[WORKING DATA start]

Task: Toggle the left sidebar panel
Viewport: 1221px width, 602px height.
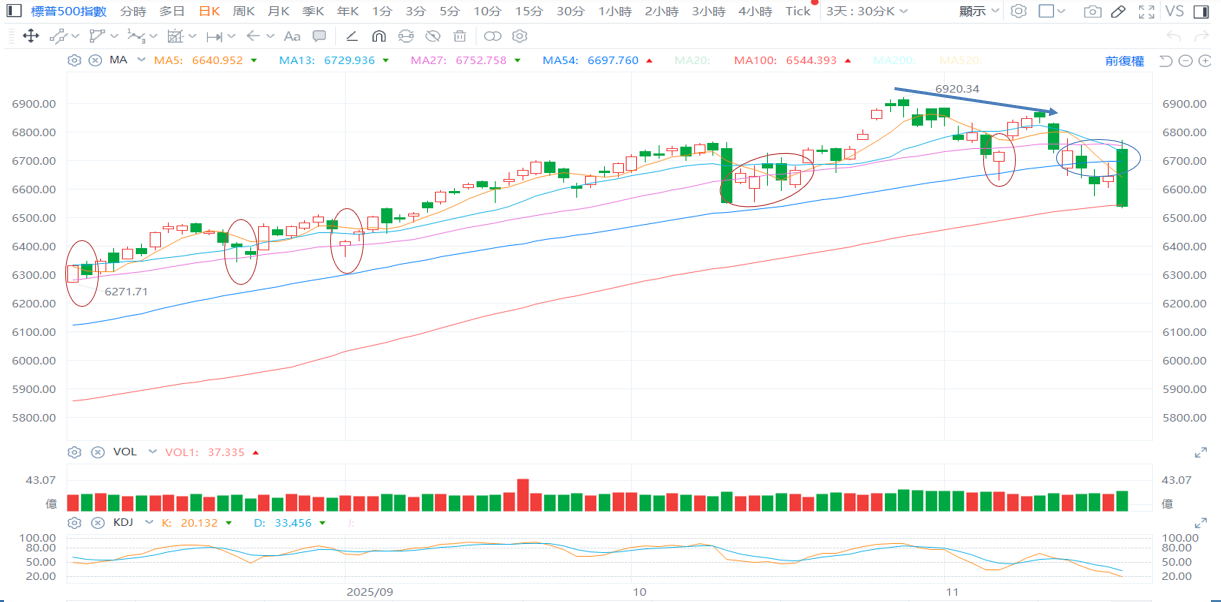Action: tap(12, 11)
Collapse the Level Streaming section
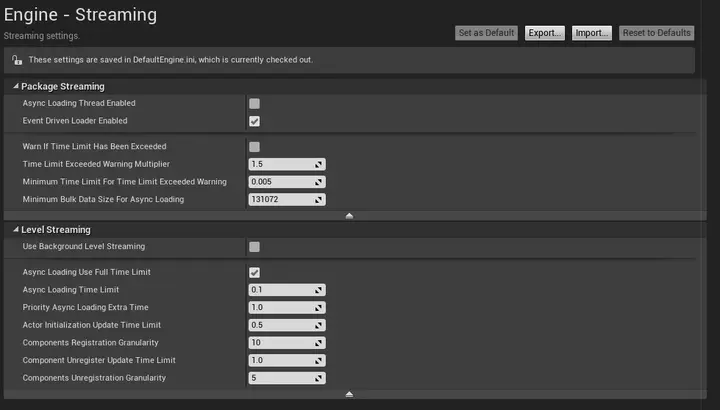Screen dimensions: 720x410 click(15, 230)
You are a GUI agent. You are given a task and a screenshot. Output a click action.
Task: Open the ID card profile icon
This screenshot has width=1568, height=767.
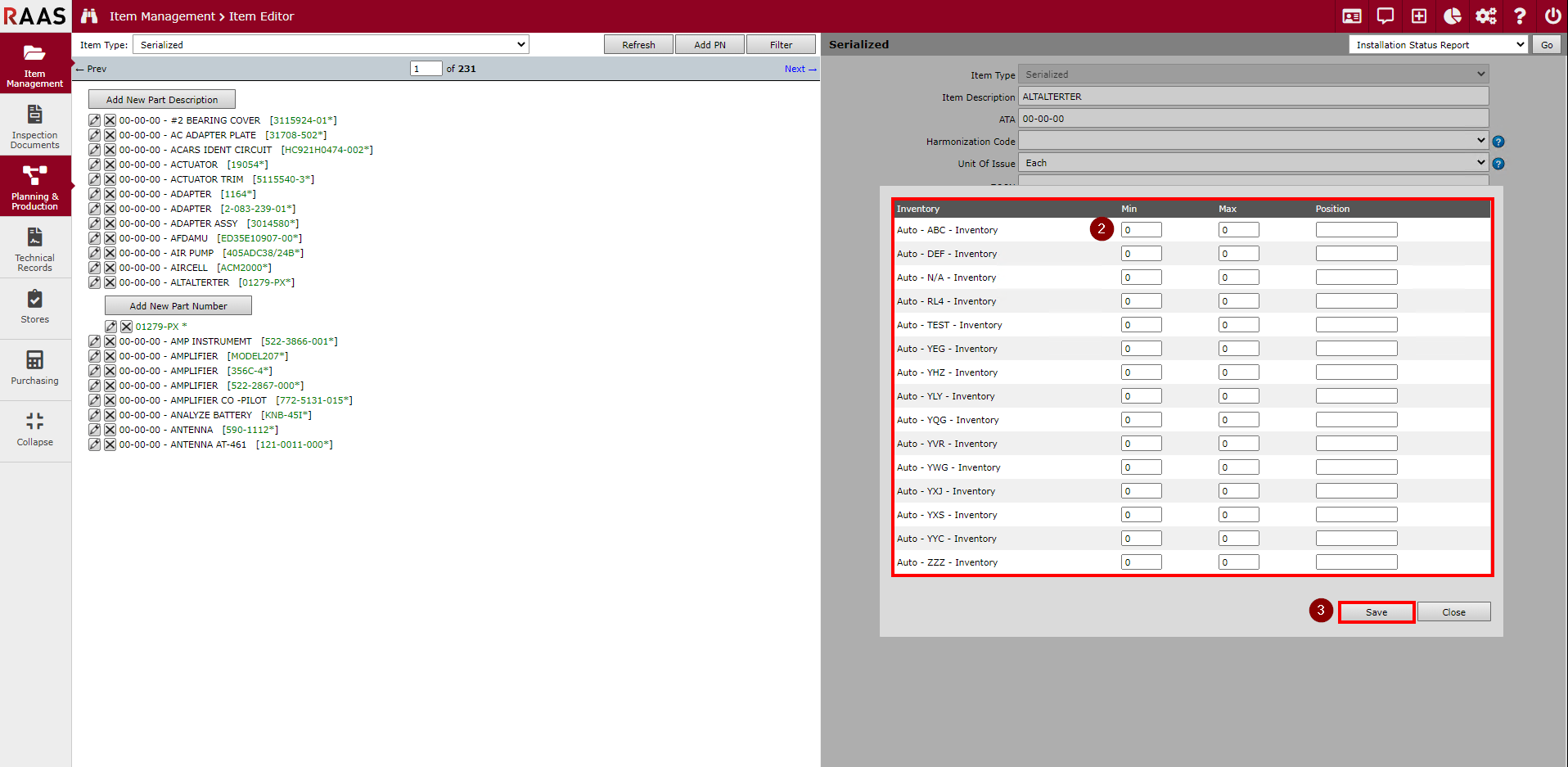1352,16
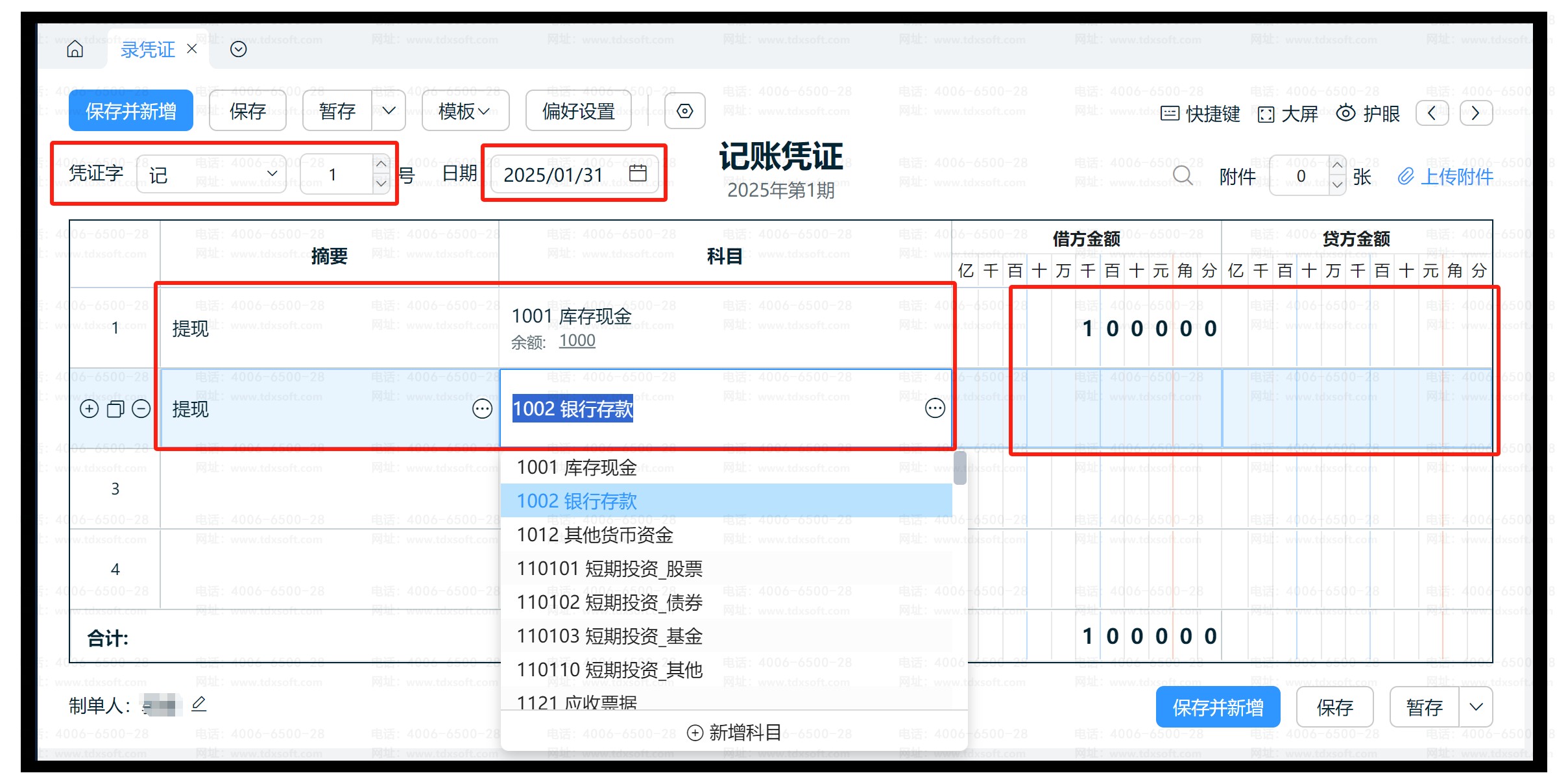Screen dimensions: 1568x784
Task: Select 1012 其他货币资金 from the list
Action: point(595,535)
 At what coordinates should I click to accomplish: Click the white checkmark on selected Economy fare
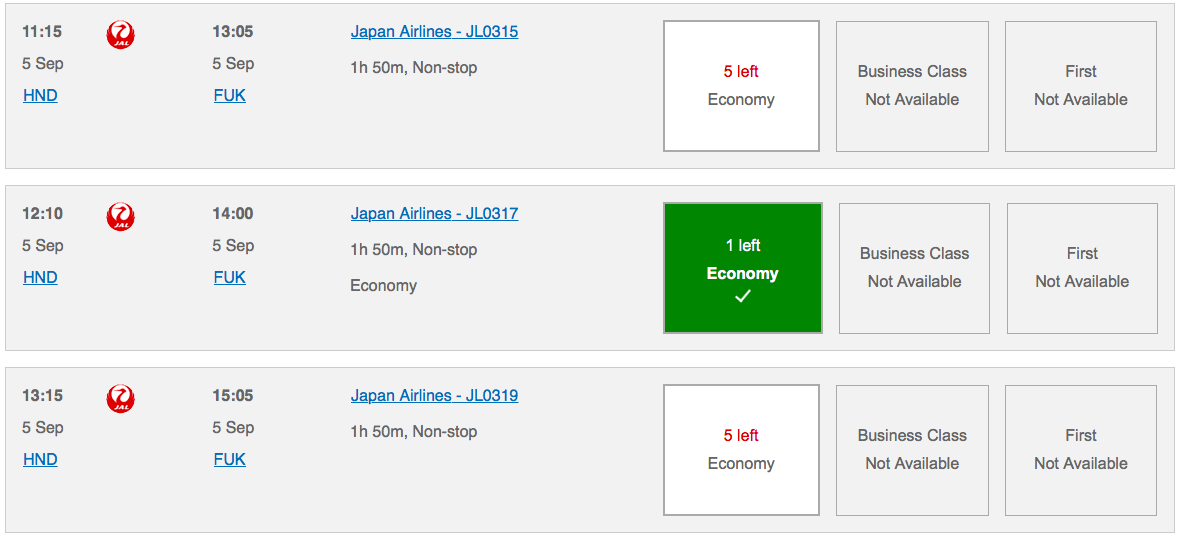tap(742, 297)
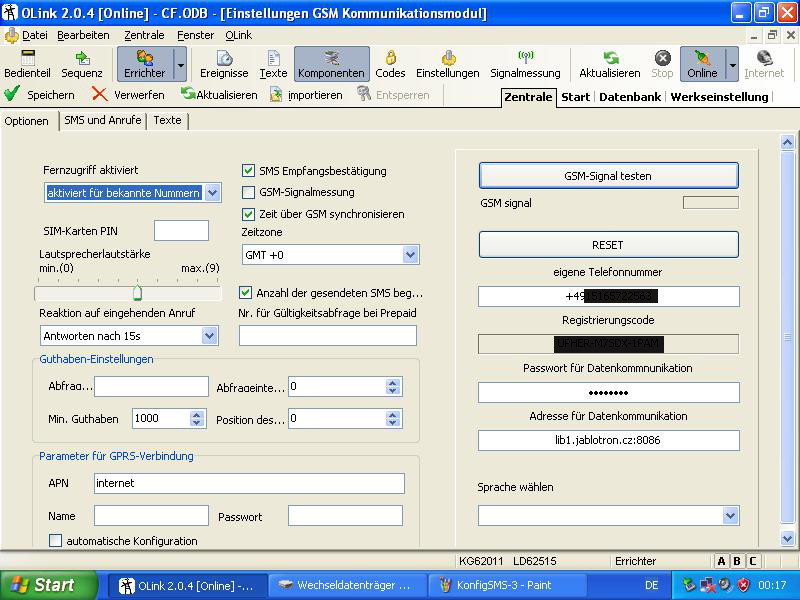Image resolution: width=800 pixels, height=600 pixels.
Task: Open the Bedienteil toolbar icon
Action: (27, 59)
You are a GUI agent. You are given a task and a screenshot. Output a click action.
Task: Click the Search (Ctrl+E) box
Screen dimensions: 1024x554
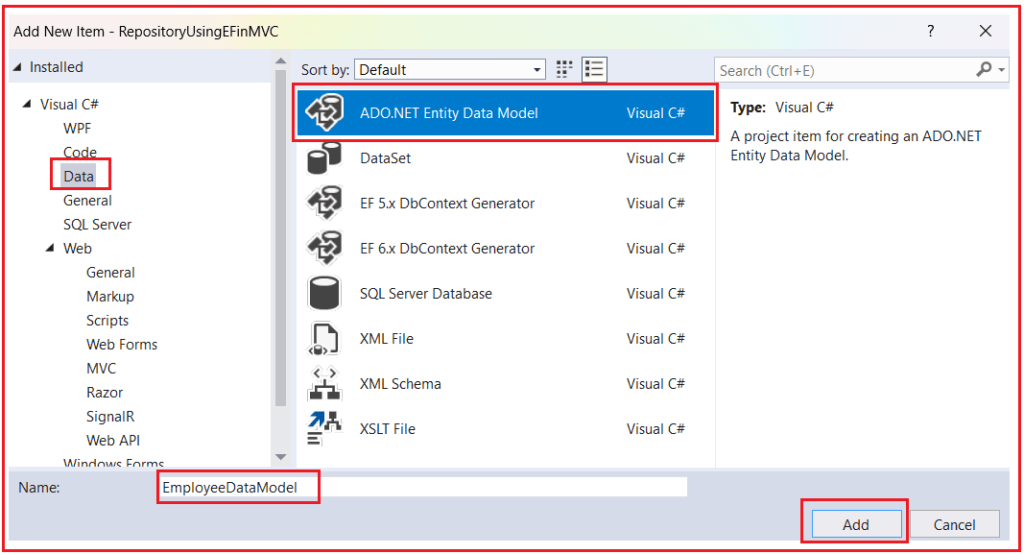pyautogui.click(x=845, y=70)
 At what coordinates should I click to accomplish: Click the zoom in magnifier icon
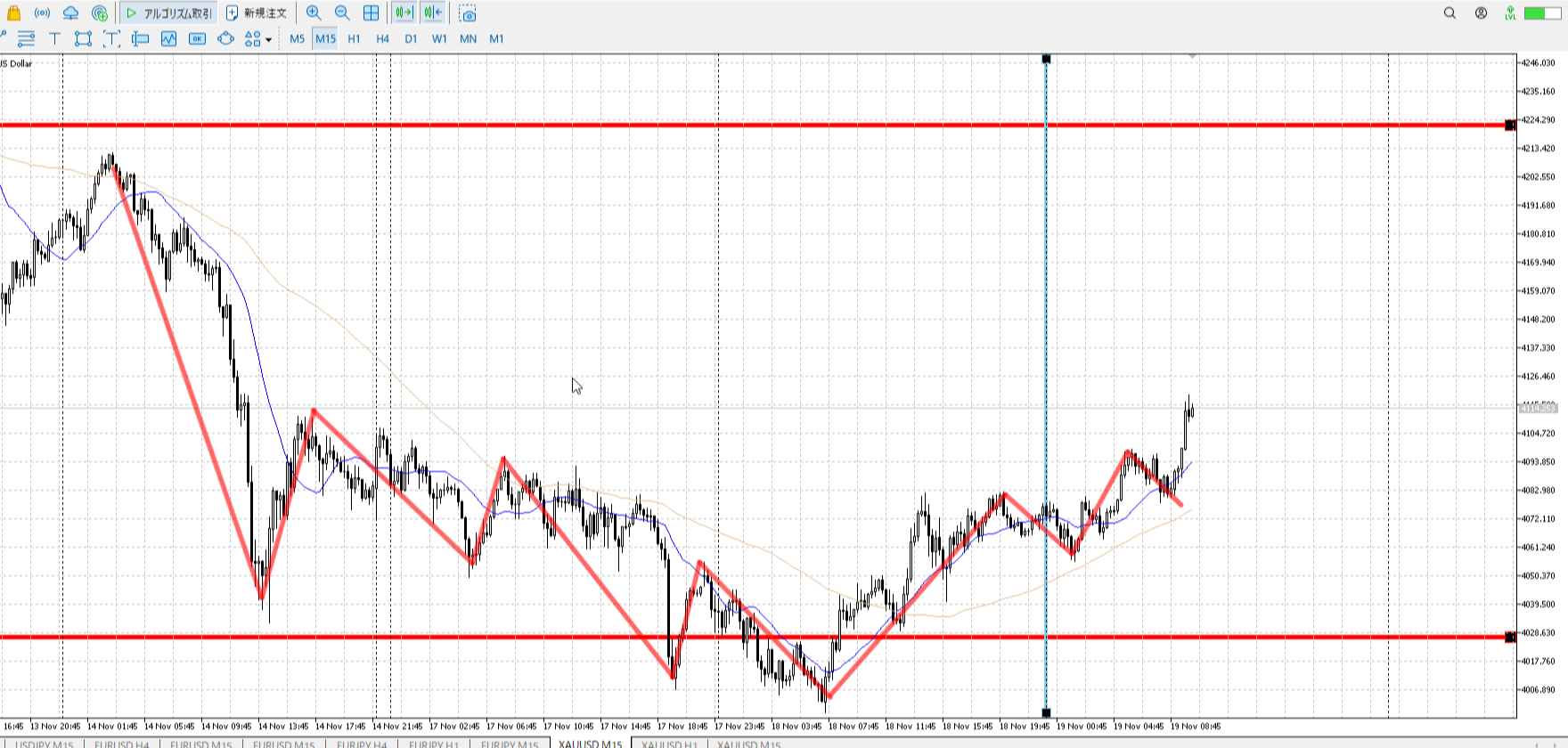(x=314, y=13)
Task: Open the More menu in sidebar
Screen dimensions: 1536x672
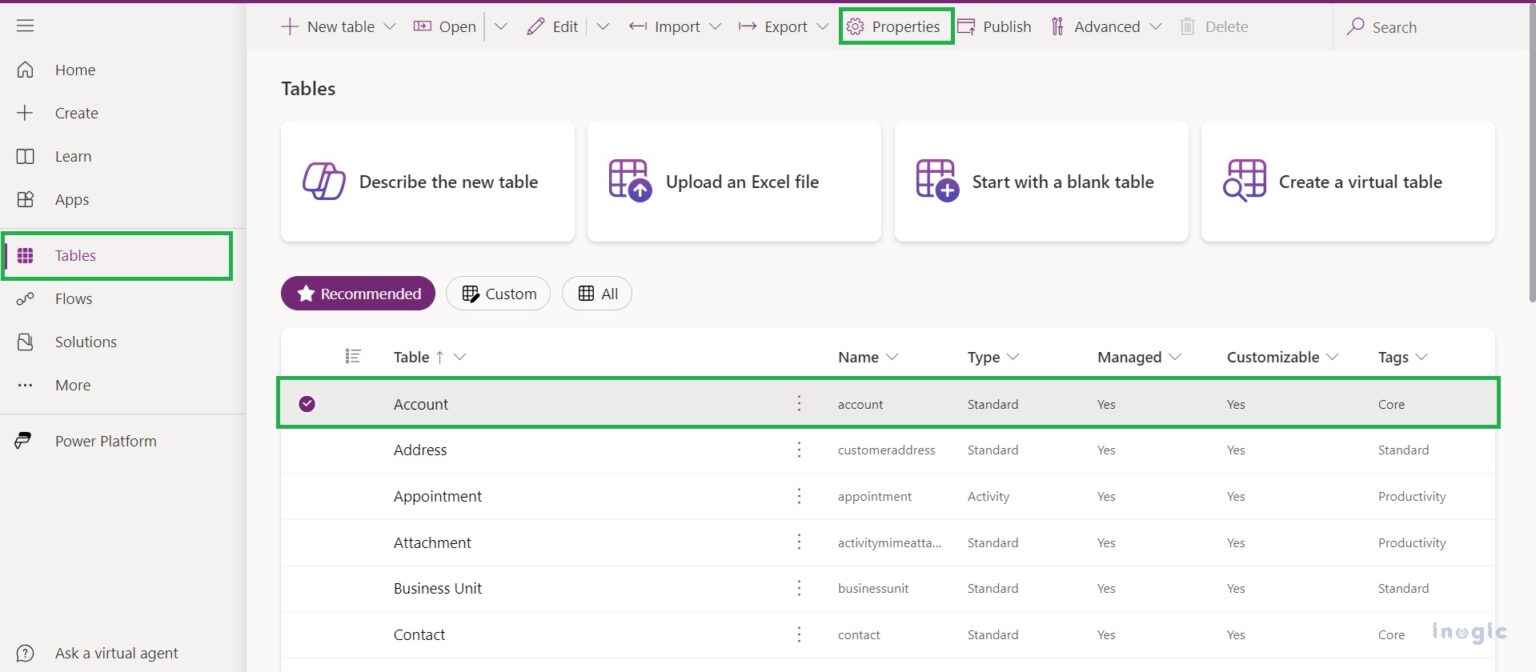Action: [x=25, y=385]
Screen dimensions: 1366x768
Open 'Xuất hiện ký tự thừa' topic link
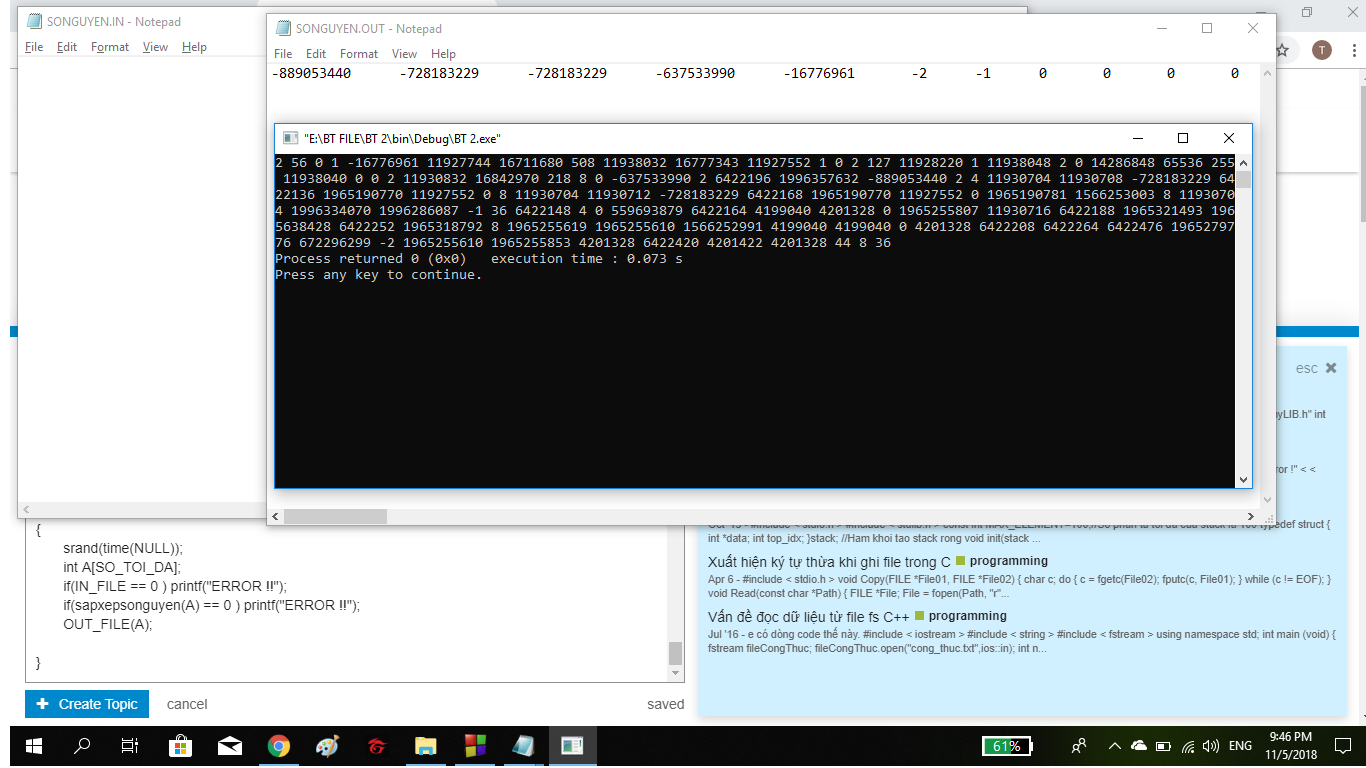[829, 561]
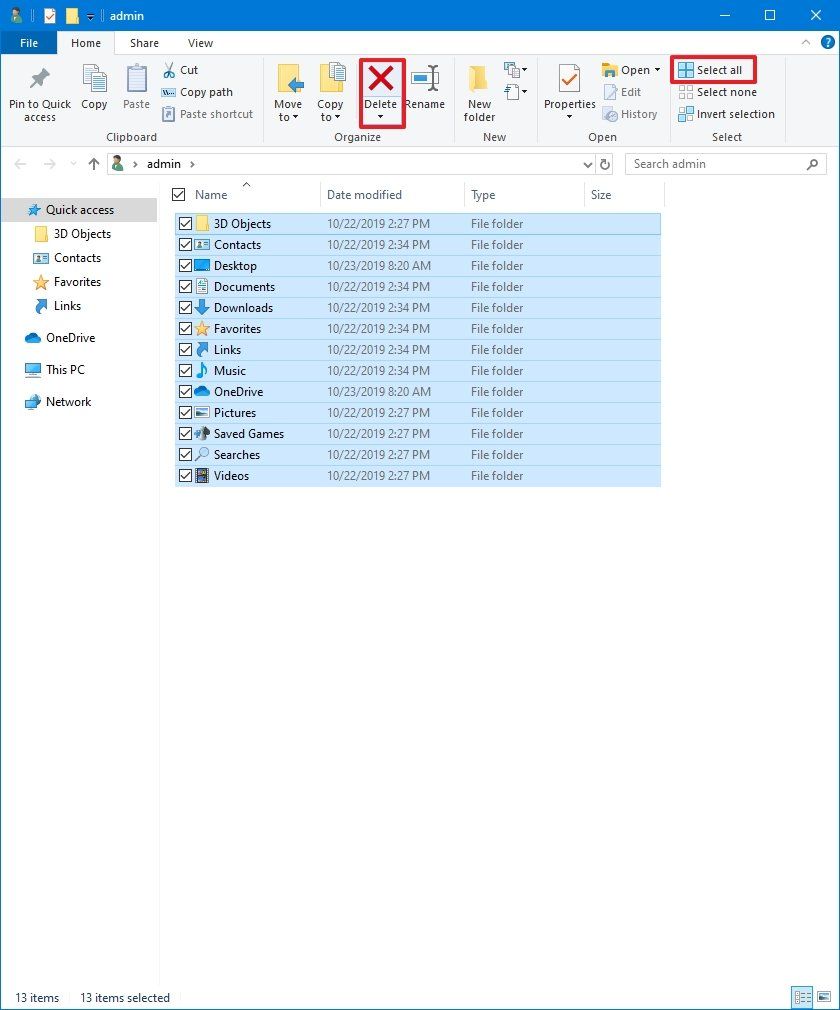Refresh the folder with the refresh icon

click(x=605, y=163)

[WORKING DATA end]

## WORK TO DO
Recast all the rows above as a JSON list of strings, one string per line, skipping blank lines and leaving out the pictures.

## ANSWER TO THE TASK
[
  "Task: Toggle the left sidebar panel",
  "Viewport: 1221px width, 602px height.",
  "Action: tap(12, 11)",
  "Collapse the Level Streaming section",
  "Screen dimensions: 720x410 click(15, 230)",
  "You are a GUI agent. You are given a task and a screenshot. Output a click action.",
  "Task: Open the ID card profile icon",
  "This screenshot has width=1568, height=767.",
  "1352,16",
  "Screen dimensions: 1568x784",
  "Task: Select 1012 其他货币资金 from the list",
  "Action: point(595,535)",
  " At what coordinates should I click to accomplish: Click the white checkmark on selected Economy fare",
  "tap(742, 297)",
  "Image resolution: width=800 pixels, height=600 pixels.",
  "Task: Open the Bedienteil toolbar icon",
  "Action: (27, 59)",
  "You are a GUI agent. You are given a task and a screenshot. Output a click action.",
  "Task: Click the Search (Ctrl+E) box",
  "Screen dimensions: 1024x554",
  "pyautogui.click(x=845, y=70)",
  " At what coordinates should I click to accomplish: Click the zoom in magnifier icon",
  "(x=314, y=13)",
  "Task: Open the More menu in sidebar",
  "Screen dimensions: 1536x672",
  "Action: [x=25, y=385]",
  "Screen dimensions: 1366x768",
  "Open 'Xuất hiện ký tự thừa' topic link",
  "[829, 561]",
  "Refresh the folder with the refresh icon",
  "click(x=605, y=163)"
]